> **WHAT THIS TASK INVOLVES**
Please reproduce the material with each "legend entry" changed to "legend item", leaving everything else as it is.

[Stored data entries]

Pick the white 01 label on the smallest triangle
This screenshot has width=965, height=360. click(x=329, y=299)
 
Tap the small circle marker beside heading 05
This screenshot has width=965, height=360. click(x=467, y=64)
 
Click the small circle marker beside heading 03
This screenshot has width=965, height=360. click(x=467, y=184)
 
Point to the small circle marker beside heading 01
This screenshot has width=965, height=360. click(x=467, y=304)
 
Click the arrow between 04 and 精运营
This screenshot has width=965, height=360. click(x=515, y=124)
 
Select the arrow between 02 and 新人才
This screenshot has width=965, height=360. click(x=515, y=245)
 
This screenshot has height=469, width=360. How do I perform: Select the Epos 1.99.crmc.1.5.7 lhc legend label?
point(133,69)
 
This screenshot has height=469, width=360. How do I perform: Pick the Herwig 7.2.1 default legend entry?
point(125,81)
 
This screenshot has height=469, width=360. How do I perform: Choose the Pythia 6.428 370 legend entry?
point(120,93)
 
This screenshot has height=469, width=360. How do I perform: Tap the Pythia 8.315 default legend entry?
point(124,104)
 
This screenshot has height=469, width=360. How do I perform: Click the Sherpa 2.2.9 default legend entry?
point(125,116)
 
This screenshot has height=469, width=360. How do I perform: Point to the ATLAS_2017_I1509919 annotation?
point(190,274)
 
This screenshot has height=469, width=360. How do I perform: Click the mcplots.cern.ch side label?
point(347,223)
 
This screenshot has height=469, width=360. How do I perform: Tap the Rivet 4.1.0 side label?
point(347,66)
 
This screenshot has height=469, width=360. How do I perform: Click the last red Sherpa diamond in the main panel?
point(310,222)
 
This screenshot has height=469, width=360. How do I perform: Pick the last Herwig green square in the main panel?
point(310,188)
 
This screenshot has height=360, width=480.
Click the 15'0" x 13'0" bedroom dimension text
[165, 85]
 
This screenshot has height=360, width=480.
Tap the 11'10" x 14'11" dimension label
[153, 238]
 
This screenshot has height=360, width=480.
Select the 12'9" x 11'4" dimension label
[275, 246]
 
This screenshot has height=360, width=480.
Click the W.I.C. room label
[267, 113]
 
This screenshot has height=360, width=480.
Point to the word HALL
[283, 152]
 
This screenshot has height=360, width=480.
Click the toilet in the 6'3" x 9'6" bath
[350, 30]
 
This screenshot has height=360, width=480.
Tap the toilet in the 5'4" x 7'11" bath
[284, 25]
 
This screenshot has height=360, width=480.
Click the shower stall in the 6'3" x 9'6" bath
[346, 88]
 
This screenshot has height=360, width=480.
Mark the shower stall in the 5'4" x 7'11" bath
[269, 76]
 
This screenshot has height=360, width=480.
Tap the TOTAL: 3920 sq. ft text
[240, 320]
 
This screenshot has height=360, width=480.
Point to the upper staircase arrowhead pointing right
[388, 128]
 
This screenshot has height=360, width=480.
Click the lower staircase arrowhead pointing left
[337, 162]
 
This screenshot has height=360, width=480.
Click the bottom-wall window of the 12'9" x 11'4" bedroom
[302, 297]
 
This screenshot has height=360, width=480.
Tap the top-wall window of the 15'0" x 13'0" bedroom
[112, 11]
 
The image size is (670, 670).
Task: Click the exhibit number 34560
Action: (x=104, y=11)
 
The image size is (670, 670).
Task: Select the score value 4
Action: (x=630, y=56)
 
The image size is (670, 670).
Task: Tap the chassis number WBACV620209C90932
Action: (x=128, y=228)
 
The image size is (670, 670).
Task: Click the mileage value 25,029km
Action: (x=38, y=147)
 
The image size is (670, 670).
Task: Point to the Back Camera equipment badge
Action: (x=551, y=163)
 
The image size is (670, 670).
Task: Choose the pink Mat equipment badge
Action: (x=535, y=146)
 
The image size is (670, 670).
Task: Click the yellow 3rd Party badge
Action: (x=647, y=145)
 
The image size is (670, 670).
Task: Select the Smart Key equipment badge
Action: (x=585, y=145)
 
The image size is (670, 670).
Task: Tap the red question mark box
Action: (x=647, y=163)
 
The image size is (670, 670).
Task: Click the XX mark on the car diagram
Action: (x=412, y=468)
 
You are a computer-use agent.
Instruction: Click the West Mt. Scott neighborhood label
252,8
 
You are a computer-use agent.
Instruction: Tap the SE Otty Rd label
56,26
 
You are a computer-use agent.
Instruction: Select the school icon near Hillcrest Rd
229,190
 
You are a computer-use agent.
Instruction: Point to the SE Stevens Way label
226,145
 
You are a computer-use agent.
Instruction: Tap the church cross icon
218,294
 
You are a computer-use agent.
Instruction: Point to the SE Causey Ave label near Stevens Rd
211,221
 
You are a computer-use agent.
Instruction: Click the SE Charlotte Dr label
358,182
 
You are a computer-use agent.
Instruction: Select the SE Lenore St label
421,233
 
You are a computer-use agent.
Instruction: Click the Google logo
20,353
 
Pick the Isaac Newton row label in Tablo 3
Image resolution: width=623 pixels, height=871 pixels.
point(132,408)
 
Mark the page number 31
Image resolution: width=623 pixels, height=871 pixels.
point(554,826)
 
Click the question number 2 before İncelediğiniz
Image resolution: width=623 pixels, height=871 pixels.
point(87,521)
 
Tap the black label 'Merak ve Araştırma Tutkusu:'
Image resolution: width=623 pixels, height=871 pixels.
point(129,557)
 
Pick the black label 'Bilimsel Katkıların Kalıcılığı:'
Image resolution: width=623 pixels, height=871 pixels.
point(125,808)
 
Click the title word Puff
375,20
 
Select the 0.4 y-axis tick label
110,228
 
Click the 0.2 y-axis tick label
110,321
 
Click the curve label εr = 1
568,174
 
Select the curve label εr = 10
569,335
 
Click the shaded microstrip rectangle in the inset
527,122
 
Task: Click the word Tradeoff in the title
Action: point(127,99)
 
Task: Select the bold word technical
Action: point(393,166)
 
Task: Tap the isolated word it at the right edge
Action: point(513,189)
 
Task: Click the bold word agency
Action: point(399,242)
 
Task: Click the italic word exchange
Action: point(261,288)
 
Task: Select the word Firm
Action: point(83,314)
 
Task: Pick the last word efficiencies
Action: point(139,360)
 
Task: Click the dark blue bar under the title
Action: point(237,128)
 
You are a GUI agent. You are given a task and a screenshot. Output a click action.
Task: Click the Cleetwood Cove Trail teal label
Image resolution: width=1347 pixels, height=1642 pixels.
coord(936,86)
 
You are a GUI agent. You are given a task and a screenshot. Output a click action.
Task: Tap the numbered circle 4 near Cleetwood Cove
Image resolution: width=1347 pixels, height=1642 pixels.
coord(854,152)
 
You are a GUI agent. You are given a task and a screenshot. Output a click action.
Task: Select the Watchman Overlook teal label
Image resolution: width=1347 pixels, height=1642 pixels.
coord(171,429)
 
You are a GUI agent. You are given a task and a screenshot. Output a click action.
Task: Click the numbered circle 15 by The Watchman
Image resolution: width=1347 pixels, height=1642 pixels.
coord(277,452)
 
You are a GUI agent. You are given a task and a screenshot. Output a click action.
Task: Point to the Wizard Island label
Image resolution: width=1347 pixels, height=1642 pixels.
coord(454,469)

> **TASK RESPONSE**
Pick the white 01 label on the smallest triangle
This screenshot has width=965, height=360. click(x=329, y=299)
 
Tap the small circle marker beside heading 05
This screenshot has width=965, height=360. click(x=467, y=64)
 
Click the small circle marker beside heading 03
This screenshot has width=965, height=360. click(x=467, y=184)
 
Point to the small circle marker beside heading 01
This screenshot has width=965, height=360. click(x=467, y=304)
 
Click the arrow between 04 and 精运营
This screenshot has width=965, height=360. click(x=515, y=124)
 
Select the arrow between 02 and 新人才
This screenshot has width=965, height=360. click(x=515, y=245)
 
This screenshot has height=469, width=360. How do I perform: Select the Epos 1.99.crmc.1.5.7 lhc legend label?
point(133,69)
 
This screenshot has height=469, width=360. How do I perform: Pick the Herwig 7.2.1 default legend item?
point(125,81)
 
This screenshot has height=469, width=360. How do I perform: Choose the Pythia 6.428 370 legend item?
point(120,93)
 
This screenshot has height=469, width=360. How do I perform: Tap the Pythia 8.315 default legend item?
point(124,104)
 
This screenshot has height=469, width=360. How do I perform: Click the Sherpa 2.2.9 default legend item?
point(125,116)
 
This screenshot has height=469, width=360. How do I perform: Point to the ATLAS_2017_I1509919 annotation?
point(190,274)
 
This screenshot has height=469, width=360. How do I perform: Click the mcplots.cern.ch side label?
point(347,223)
 
This screenshot has height=469, width=360. How do I perform: Tap the Rivet 4.1.0 side label?
point(347,66)
 
This screenshot has height=469, width=360. How do I perform: Click the last red Sherpa diamond in the main panel?
point(310,222)
 
This screenshot has height=469, width=360. How do I perform: Pick the last Herwig green square in the main panel?
point(310,188)
 
This screenshot has height=360, width=480.
Click the 15'0" x 13'0" bedroom dimension text
[165, 85]
 
This screenshot has height=360, width=480.
Tap the 11'10" x 14'11" dimension label
[153, 238]
 
This screenshot has height=360, width=480.
Select the 12'9" x 11'4" dimension label
[275, 246]
 
This screenshot has height=360, width=480.
Click the W.I.C. room label
[267, 113]
 
This screenshot has height=360, width=480.
Point to the word HALL
[283, 152]
 
This screenshot has height=360, width=480.
Click the toilet in the 6'3" x 9'6" bath
[350, 30]
 
This screenshot has height=360, width=480.
Tap the toilet in the 5'4" x 7'11" bath
[284, 25]
 
This screenshot has height=360, width=480.
Click the shower stall in the 6'3" x 9'6" bath
[346, 88]
 
This screenshot has height=360, width=480.
Mark the shower stall in the 5'4" x 7'11" bath
[269, 76]
 
This screenshot has height=360, width=480.
Tap the TOTAL: 3920 sq. ft text
[240, 320]
 
This screenshot has height=360, width=480.
Point to the upper staircase arrowhead pointing right
[388, 128]
 
This screenshot has height=360, width=480.
Click the lower staircase arrowhead pointing left
[337, 162]
 
This screenshot has height=360, width=480.
Click the bottom-wall window of the 12'9" x 11'4" bedroom
[302, 297]
 
This screenshot has height=360, width=480.
Tap the top-wall window of the 15'0" x 13'0" bedroom
[112, 11]
 
The image size is (670, 670).
Task: Click the exhibit number 34560
Action: (x=104, y=11)
 
The image size is (670, 670).
Task: Select the score value 4
Action: (x=630, y=56)
 
The image size is (670, 670).
Task: Tap the chassis number WBACV620209C90932
Action: (x=128, y=228)
 
The image size is (670, 670).
Task: Click the mileage value 25,029km
Action: (x=38, y=147)
 
The image size is (670, 670).
Task: Point to the Back Camera equipment badge
Action: (x=551, y=163)
 
The image size is (670, 670).
Task: Choose the pink Mat equipment badge
Action: (x=535, y=146)
 
The image size is (670, 670).
Task: Click the yellow 3rd Party badge
Action: (x=647, y=145)
 
The image size is (670, 670).
Task: Select the Smart Key equipment badge
Action: (x=585, y=145)
 
The image size is (670, 670).
Task: Tap the red question mark box
Action: (x=647, y=163)
 
The image size is (670, 670).
Task: Click the XX mark on the car diagram
Action: (x=412, y=468)
 
You are a computer-use agent.
Instruction: Click the West Mt. Scott neighborhood label
252,8
 
You are a computer-use agent.
Instruction: Tap the SE Otty Rd label
56,26
 
You are a computer-use agent.
Instruction: Select the school icon near Hillcrest Rd
229,190
 
You are a computer-use agent.
Instruction: Point to the SE Stevens Way label
226,145
 
You are a computer-use agent.
Instruction: Tap the church cross icon
218,294
 
You are a computer-use agent.
Instruction: Point to the SE Causey Ave label near Stevens Rd
211,221
 
You are a computer-use agent.
Instruction: Click the SE Charlotte Dr label
358,182
 
You are a computer-use agent.
Instruction: Select the SE Lenore St label
421,233
 
You are a computer-use agent.
Instruction: Click the Google logo
20,353
 
Pick the Isaac Newton row label in Tablo 3
Image resolution: width=623 pixels, height=871 pixels.
point(132,408)
 
Mark the page number 31
Image resolution: width=623 pixels, height=871 pixels.
point(554,826)
 
Click the question number 2 before İncelediğiniz
Image resolution: width=623 pixels, height=871 pixels.
point(87,521)
 
Tap the black label 'Merak ve Araştırma Tutkusu:'
Image resolution: width=623 pixels, height=871 pixels.
point(129,557)
 
Pick the black label 'Bilimsel Katkıların Kalıcılığı:'
Image resolution: width=623 pixels, height=871 pixels.
point(125,808)
 
Click the title word Puff
375,20
 
Select the 0.4 y-axis tick label
110,228
 
Click the 0.2 y-axis tick label
110,321
 
Click the curve label εr = 1
568,174
 
Select the curve label εr = 10
569,335
 
Click the shaded microstrip rectangle in the inset
527,122
 
Task: Click the word Tradeoff in the title
Action: point(127,99)
 
Task: Select the bold word technical
Action: point(393,166)
 
Task: Tap the isolated word it at the right edge
Action: point(513,189)
 
Task: Click the bold word agency
Action: point(399,242)
 
Task: Click the italic word exchange
Action: point(261,288)
 
Task: Select the word Firm
Action: point(83,314)
 
Task: Pick the last word efficiencies
Action: point(139,360)
 
Task: Click the dark blue bar under the title
Action: point(237,128)
 
You are a GUI agent. You are given a task and a screenshot. Output a click action.
Task: Click the Cleetwood Cove Trail teal label
Image resolution: width=1347 pixels, height=1642 pixels.
coord(936,86)
 
You are a GUI agent. You are given a task and a screenshot. Output a click action.
Task: Tap the numbered circle 4 near Cleetwood Cove
Image resolution: width=1347 pixels, height=1642 pixels.
coord(854,152)
 
You are a GUI agent. You are given a task and a screenshot. Output a click action.
Task: Select the Watchman Overlook teal label
Image resolution: width=1347 pixels, height=1642 pixels.
coord(171,429)
 
You are a GUI agent. You are given a task and a screenshot. Output a click action.
Task: Click the numbered circle 15 by The Watchman
Image resolution: width=1347 pixels, height=1642 pixels.
coord(277,452)
 
You are a GUI agent. You are given a task and a screenshot. Output a click action.
Task: Point to the Wizard Island label
Image resolution: width=1347 pixels, height=1642 pixels.
coord(454,469)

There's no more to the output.